| Good questions. > How will you deal with files that are purposely broken, or which cause the parser to take impractical (but finite) times to complete? I've never seen a language parser do that, but if I run into a language that does that, I'll probably have my VCS track it at the file level, based on tokens or lines. Dumb languages don't get nice things. :) > How will you maintain a history when most commits are likely to contain unparseable code and so break the continuity of objects? This is less of a problem with binary files (assuming the source software does not have bugs in output), but with source files, you're right that that problem does exist. As of right now, I would do a token-based approach.
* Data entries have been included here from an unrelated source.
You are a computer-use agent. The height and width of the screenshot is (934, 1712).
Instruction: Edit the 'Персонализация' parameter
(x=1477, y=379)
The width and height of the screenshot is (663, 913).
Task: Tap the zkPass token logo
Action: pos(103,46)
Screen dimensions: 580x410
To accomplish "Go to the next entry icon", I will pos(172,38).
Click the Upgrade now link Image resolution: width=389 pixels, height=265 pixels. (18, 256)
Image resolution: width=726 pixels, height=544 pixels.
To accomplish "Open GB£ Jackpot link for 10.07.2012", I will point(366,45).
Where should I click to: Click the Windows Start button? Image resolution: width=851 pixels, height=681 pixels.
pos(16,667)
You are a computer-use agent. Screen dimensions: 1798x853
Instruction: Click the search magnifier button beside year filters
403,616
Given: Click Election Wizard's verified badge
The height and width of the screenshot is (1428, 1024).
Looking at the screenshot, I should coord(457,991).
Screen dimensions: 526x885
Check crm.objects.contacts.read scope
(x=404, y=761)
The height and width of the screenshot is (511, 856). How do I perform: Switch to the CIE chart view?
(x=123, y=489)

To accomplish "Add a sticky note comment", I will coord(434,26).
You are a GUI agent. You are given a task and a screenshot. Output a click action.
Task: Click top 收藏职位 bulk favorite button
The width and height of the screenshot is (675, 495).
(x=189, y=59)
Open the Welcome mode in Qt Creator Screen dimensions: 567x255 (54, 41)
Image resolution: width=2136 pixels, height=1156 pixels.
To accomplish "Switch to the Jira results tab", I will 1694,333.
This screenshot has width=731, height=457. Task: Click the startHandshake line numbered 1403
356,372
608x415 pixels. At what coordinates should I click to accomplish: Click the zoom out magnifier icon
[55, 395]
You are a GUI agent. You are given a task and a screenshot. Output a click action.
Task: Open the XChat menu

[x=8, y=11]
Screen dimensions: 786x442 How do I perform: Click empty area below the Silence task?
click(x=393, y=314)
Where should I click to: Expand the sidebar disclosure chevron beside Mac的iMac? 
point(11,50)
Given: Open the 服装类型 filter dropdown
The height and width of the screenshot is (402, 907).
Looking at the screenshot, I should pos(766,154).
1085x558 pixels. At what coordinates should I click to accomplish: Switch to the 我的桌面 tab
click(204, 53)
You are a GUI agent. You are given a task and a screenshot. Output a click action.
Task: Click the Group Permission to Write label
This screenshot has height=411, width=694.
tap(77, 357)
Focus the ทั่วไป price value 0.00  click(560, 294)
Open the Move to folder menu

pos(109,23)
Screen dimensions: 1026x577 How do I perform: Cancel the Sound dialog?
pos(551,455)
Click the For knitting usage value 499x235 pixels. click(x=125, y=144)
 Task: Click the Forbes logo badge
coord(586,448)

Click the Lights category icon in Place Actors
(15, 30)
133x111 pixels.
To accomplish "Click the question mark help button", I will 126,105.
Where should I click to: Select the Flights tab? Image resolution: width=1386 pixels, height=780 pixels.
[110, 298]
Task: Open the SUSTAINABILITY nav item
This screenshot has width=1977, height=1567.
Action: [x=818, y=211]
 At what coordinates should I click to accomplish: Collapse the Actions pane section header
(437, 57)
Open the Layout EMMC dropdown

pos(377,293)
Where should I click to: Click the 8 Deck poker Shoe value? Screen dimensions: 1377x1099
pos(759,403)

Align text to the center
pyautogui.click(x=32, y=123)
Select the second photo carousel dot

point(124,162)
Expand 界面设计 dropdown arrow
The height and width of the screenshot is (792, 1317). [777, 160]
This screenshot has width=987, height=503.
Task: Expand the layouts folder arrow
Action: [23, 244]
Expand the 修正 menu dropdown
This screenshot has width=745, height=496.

This approach removes the need for whitespace-only commits, and if I track the tokens right, I should be able to identify which right brace used to end the function until the broken code was saved. Then I would just save the function as broken using that same right brace. For example, say you have this: int main() {
return 0;
}
My VCS would know that the right brace corresponds to the end of the function.Then you write this: int main() {
if (global_bool) {
return 0;
}
Yes, a dumb system might think that the right brace is for the `if`.However, if you break it down by tokens, the VCS will see that `if (global_bool) {` were added before the return, so it should be able to tell that the right brace still ends the function. I hope that makes sense. Another plausible way to do it (at least in C) would be to look for things that look like declarations. The series of tokens `<type> <name> <left_paren>` is probably a function declaration. Java would be easier; its declarations are more wordy. I still have to prove this is possible, but I think it is. |
C++ is gonna get really funky there, with e.g. templates